In a September 2014 article titled “Why Climate Change Is an ‘Everybody Issue’ Now,” Patel wrote:

“The world is rushing towards a series of potentially catastrophic feedback loops and tipping points in the climate system, which could see the support system of life itself irrecoverably disrupted…. [T]he continued warming of our planet is the greatest challenge our species has faced…. We can’t afford to underestimate the massive footprint that humans have on this planet. One quarter of the carbon dioxide in our atmosphere came from our industries…. We are stretching the limits of this world…. Getting to 100% clean will require a massive battle against the oil and coal industry and their pocket politicians whose subsidies, profits and influence are all at stake.”

By no means has climate change been the only major issue on Patel’s radar. For instance, he was a signatory to the “Global Zero” nuclear-arms-reduction petition of 2008. Other notable signers included Sandy Berger, Jimmy Carter, Desmond Tutu, and Mary Robinson. Dedicated ultimately to the worldwide elimination of “all nuclear weapons,” the Global Zero coalition strongly supported the New START nuclear-arms-reduction treaty which was signed in 2010 by Russian Prime Minister Dmitry Medvedev and U.S. President Barack Obama.
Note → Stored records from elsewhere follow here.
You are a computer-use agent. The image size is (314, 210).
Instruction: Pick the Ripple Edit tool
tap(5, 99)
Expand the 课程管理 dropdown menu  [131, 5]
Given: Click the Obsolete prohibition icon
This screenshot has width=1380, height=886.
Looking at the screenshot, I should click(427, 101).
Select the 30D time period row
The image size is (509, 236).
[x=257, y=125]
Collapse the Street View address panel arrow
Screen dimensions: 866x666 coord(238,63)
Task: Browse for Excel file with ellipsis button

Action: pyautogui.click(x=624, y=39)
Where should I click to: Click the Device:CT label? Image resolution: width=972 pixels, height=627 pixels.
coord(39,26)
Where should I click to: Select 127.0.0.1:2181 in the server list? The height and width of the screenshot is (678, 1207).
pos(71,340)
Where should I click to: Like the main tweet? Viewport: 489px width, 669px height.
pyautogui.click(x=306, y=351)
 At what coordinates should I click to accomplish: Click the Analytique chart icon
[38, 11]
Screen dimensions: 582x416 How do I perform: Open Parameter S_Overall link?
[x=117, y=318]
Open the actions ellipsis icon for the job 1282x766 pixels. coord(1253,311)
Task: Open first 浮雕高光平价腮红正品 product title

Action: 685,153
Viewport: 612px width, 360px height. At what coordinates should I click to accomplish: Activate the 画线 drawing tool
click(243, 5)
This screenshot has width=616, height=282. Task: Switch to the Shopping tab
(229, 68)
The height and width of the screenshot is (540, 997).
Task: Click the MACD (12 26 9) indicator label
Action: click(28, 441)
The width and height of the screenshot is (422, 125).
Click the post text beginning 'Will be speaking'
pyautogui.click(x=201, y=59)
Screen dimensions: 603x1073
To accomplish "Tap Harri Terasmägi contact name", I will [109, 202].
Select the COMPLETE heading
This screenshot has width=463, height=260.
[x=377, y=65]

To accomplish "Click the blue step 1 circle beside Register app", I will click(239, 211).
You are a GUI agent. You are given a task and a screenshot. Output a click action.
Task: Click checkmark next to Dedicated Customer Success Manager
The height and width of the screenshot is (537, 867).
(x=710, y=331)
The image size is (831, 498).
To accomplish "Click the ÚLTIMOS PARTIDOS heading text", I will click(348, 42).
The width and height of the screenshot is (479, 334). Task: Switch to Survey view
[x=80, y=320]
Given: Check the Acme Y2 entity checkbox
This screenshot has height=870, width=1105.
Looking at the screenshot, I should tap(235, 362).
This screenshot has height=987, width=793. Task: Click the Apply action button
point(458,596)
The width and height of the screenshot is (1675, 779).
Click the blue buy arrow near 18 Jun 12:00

In 2010 as well, Patel and Avaaz.org launched a crusade against conservative media mogul Rupert Murdoch’s proposed the creation of a Canadian news station called Sun TV, which, according to Patel, would amount to nothing more than a “radical-right propaganda network.” Patel also claimed that another Murdoch enterprise, the Fox News Channel, had “spawned the radical right Tea Party group and provided a platform for hate and racism.” Moreover, Patel went on to accuse “media barons” such as Murdoch of “poison[ing] people’s hearts and polariz[ing] our world.”

Outspoken also on Middle East affairs, Patel has lent his name to a number of statements that paint a distorted picture of the Arab-Israel conflict. In 2009, for instance, he and Avaaz.org asserted that “[t]he people of Gaza are being squeezed to death” by Israel, like inmates “locked up in the biggest prison on earth.” Shortly after the 2009-10 war known as Operation Cast Lead — where Israel responded militarily to an intense escalation of rocket fire from Hamas terrorists based in Gaza — Patel and Avaaz.org lamented that too many Palestinians were being needlessly “beaten or killed” by Israel’s “crushing” occupation.

Patel’s influence as an activist has been widely recognized. In 2009 the Huffington Post dubbed him as the “Ultimate Gamechanger in Politics,” and the Davos World Economic Forum lauded him as a “Young Global Leader.” In 2012, Foreign Policy magazine listed Patel among the “100 Top Global Thinkers.” And in 2013 The Guardian referred to him as “the global leader of online protest.”

Further Reading:Can Avaaz [and Ricken Patel] Change the World in a Click?” (The Times, 2-9-2011); “Ricken Patel” (TheSimonsFoundation.ca, CarnegieCouncil.org, HuffPost.com); “Avaaz: The Lobbyist that Masquerades as Online Activism” (GlobalResearch.ca); “The Man Behind Avaaz” (1843 Magazine, May/June 2013); “Why Climate Change Is an ‘Everybody Issue’ Now” (by Ricken Patel, CNN, 9-21-2014); “Urgent: Media-Mogul [Rupert Murdoch] Attacks Avaaz!” (by Ricken Patel, et al., 9-16-2010); “The Misrepresentation of J Street” (American Thinker, 8-16-2009, re: Gazans being “being squeezed to death”); “Avaaz.org Calls for ‘Balanced Media’ over Conflict in Gaza” (Indymedia, 2010, re: Palestinians being “beaten or killed”); “Ricken Patel: The Global Leader of Online Protest” (The Guardian, 3-16-2013).

Footnotes:


  1. The name “Avaaz” means “voice” in several languages.